Güçlü savunma sanayi demek, güçlü ordu demektir. Bu yönüyle yerli ve milli savunma sanayi ürünlerinin kahraman ve fedakar personelimize kazandırdığı hareket kabiliyeti, öz güven, moral ve motivasyon son derece önemli ve asla göz ardı edilmemelidir. Bu öz güven ve motivasyon artık uluslararası alanda adından sıkça söz ettiren savunma sanayii şirketlerimizde de mevcuttur. Bunu büyük bir mutlulukla görmekteyiz. Artık Türk savunma sanayi, hem TSK’nın ihtiyaçlarını karşılamakta hem de yüksek rekabetin yaşandığı uluslararası savunma pazarının önemli oyuncuları arasında yer almaktadır.
Son açıklanan rakamlarla, dünyanın önde gelen ilk 100 savunma kuruluşu arasında 7 firmamızın bulunması bizler için gerçekten büyük bir övünç ve güven kaynağıdır. Bugün Deniz Kuvvetlerimize teslimi yapılacak olan yeni deniz sistemleri de tıpkı Milgem Korveti, Lojistik Destek Gemisi, Çok Maksatlı Amfibi Uçak Gemisi, Altay Tankı, Atak Taarruz Helikopteri, silahlı ve silahsız insansız hava araçları, Hürkuş Eğitim Uçağı ve Göktürk-1 Gözetleme Uydusu gibi tasarımdan üretime savunma sanayimizin el emeği göz nuru ürünleridir. Yeni deniz sistemleri, kritik olaylara müdahale etme imkan ve kabiliyeti yönünden Deniz Kuvvetlerimize önemli bir üstünlük sağlayacaktır.”
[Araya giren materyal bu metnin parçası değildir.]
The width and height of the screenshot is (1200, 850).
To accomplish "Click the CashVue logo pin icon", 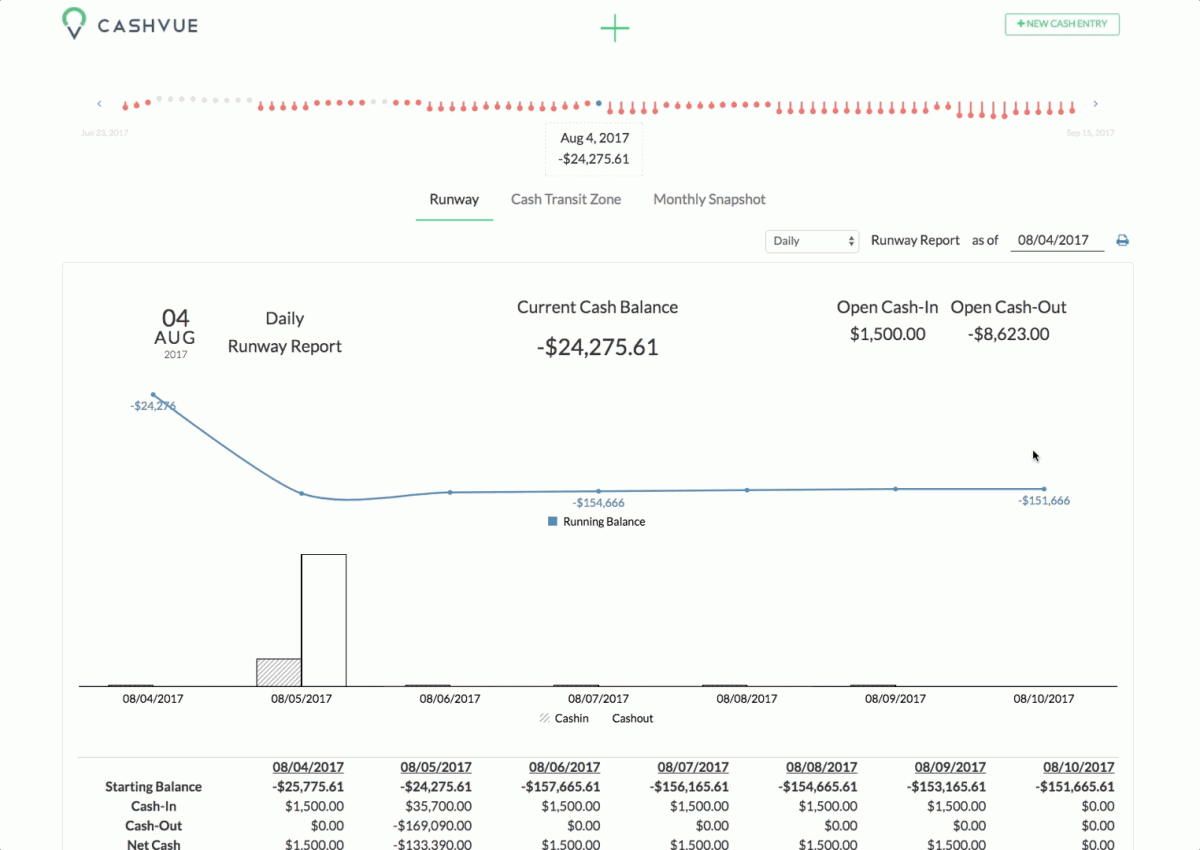I will (73, 24).
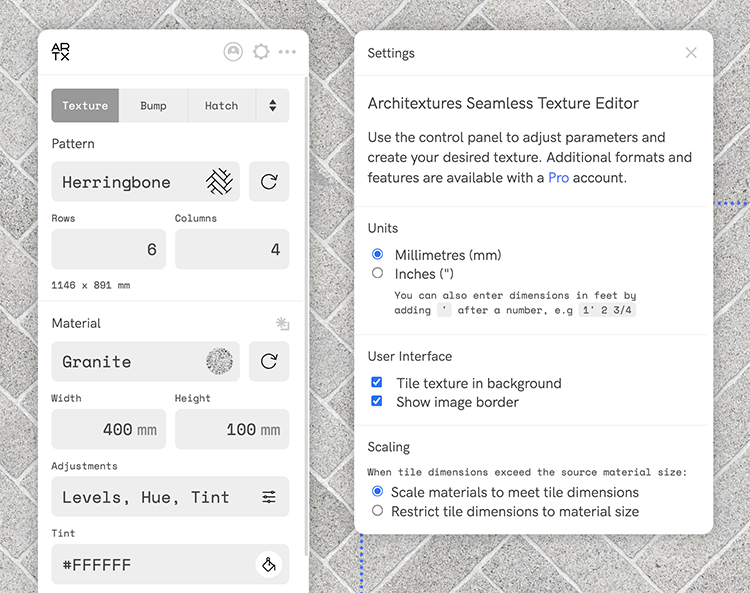Click the ARTX logo icon

pos(61,52)
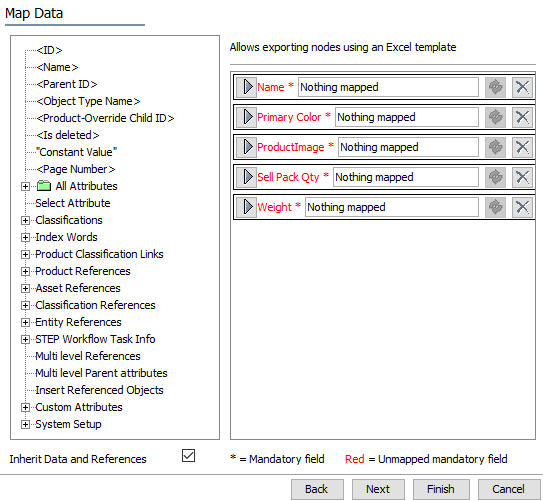
Task: Click the transform icon on Weight row
Action: 495,207
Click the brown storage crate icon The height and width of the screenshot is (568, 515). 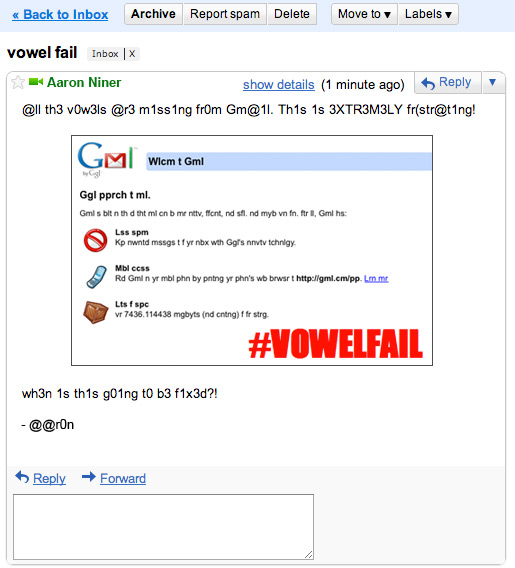(96, 312)
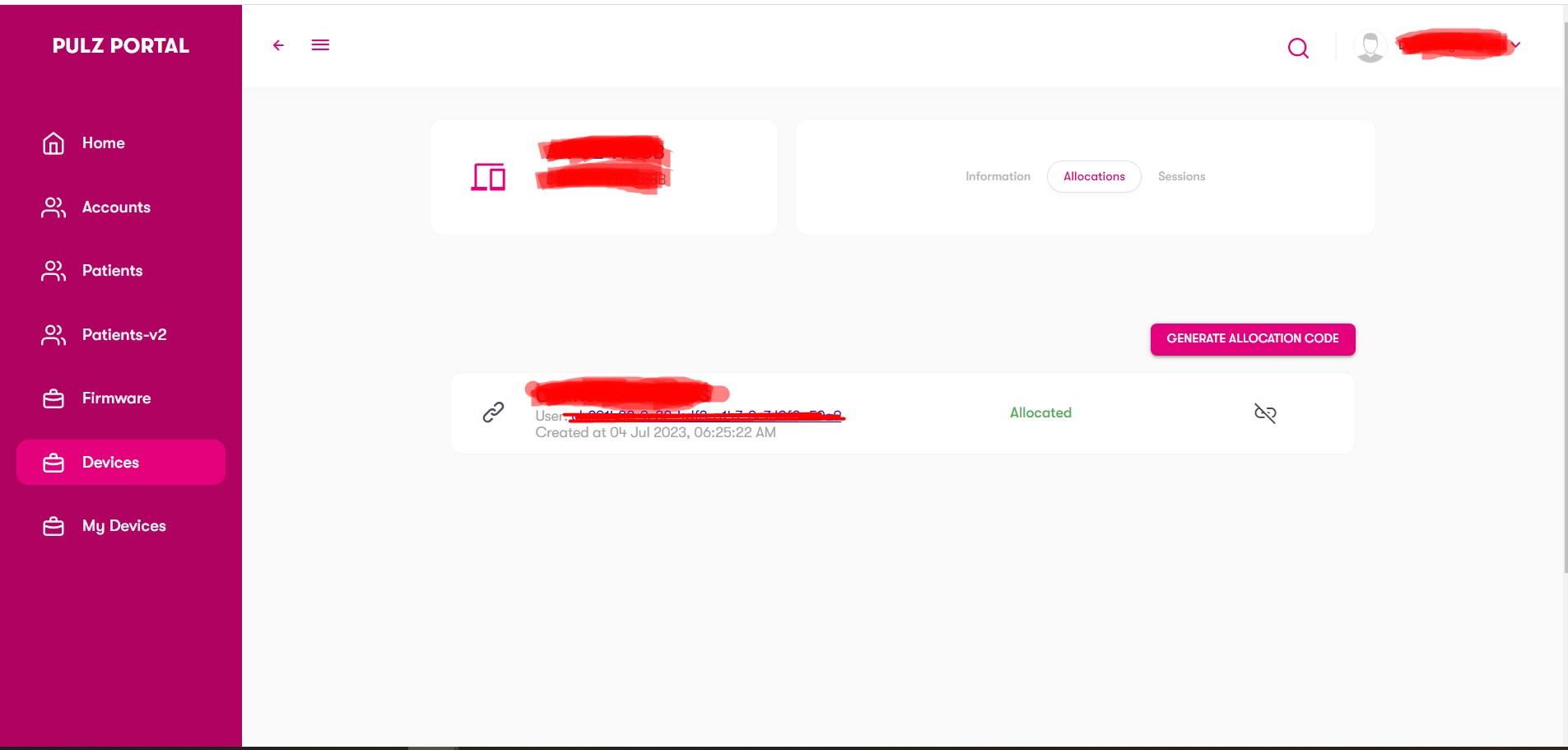
Task: Toggle the hamburger menu icon
Action: coord(320,45)
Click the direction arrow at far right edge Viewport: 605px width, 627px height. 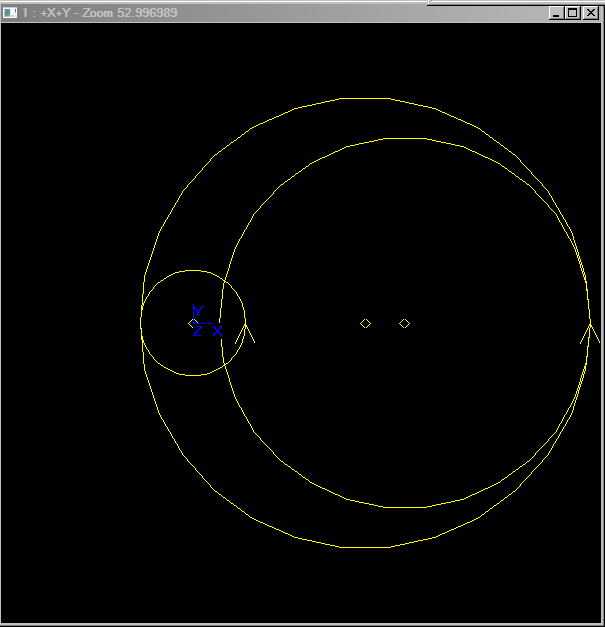[589, 331]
“Savunma sanayisinde yapabildiğimizi, üretebildiğimizi gördük, bundan sonra da üretmeye devam edeceğiz.” diyen Akar, kaybedilen yılların açığını daha hızlı kapatabilmek için hep birlikte bu idrak ve inançla daha çok çalışmak durumunda olduklarını ifade etti.
Kamu kurum ve kuruluşları, özel sektör, vakıf şirketleri ve üniversitelerle hep birlikte, omuz omuza, aklın ve bilimin rehberliğinde ciddiyet, samimiyet, diyalog ve koordinasyon içerisinde çalışarak hedeflere çok daha hızlı ulaşılacağına inandığını belirten Akar, gurur duyulan projelerin hayata geçirilmesinde ve başarıyla yürütülmesinde emeği geçenlere, katkıda bulunanlara teşekkür etti.